* _Data records_
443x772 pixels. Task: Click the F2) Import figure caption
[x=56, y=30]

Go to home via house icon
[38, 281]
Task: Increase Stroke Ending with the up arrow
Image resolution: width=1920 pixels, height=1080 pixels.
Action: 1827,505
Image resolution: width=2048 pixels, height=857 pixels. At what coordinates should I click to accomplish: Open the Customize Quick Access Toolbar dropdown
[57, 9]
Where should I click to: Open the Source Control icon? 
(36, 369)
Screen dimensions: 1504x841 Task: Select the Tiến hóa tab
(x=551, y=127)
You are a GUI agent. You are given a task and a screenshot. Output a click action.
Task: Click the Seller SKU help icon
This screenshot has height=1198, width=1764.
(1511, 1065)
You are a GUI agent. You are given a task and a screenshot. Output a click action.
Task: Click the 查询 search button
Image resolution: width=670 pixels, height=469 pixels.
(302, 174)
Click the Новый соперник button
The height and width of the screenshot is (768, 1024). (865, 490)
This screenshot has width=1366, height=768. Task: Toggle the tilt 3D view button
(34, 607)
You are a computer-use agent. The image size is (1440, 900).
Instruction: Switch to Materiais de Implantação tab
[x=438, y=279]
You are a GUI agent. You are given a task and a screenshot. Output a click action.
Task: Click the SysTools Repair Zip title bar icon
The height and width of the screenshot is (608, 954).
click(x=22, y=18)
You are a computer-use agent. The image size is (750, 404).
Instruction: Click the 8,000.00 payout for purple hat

* _Exercise directions_
If "computer" is in a line of the listing above, count that line; give the final number and nothing more.

* _Finished exercise_
2